§ **Job item**
Reproduce verbatim everything from the start of the records down through the line containing "This screenshot has width=776, height=552.".

Saved entries:
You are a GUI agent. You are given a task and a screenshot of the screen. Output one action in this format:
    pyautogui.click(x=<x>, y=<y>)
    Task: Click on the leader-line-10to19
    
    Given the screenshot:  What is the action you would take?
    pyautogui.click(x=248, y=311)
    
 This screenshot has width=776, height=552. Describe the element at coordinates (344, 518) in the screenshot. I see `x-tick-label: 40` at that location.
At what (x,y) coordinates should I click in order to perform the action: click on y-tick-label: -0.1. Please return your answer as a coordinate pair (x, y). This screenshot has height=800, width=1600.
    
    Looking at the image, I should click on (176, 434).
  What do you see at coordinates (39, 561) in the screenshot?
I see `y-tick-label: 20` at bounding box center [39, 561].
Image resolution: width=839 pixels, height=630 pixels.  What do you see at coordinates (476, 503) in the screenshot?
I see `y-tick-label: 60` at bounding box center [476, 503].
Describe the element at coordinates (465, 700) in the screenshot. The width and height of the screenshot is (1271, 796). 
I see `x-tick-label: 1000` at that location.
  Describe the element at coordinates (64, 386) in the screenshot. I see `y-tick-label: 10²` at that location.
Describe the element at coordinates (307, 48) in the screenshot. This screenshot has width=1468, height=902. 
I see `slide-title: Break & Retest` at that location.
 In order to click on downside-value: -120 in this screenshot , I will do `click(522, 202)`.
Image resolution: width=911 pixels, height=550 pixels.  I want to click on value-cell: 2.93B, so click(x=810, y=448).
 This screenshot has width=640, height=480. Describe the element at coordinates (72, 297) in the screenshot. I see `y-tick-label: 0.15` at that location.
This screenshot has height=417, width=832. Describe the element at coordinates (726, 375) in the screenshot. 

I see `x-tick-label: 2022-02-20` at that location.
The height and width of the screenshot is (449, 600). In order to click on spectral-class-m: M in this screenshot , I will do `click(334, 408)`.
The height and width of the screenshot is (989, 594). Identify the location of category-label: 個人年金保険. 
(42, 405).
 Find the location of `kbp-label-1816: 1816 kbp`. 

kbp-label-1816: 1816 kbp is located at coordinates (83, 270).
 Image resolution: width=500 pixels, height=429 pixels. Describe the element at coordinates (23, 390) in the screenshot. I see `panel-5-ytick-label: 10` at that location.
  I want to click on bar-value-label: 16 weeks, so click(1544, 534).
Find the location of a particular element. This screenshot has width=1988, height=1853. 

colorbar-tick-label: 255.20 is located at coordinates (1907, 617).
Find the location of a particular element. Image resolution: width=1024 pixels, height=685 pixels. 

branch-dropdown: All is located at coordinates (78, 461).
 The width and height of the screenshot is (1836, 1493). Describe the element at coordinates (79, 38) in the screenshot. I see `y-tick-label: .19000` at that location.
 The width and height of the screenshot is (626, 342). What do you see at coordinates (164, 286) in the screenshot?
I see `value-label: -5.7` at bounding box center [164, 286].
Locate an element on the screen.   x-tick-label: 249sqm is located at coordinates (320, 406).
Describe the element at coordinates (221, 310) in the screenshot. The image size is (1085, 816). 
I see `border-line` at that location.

§ **Response for this exercise**
You are a GUI agent. You are given a task and a screenshot of the screen. Output one action in this format:
    pyautogui.click(x=<x>, y=<y>)
    Task: Click on the leader-line-10to19
    
    Given the screenshot:  What is the action you would take?
    pyautogui.click(x=248, y=311)
    
 This screenshot has width=776, height=552. Describe the element at coordinates (344, 518) in the screenshot. I see `x-tick-label: 40` at that location.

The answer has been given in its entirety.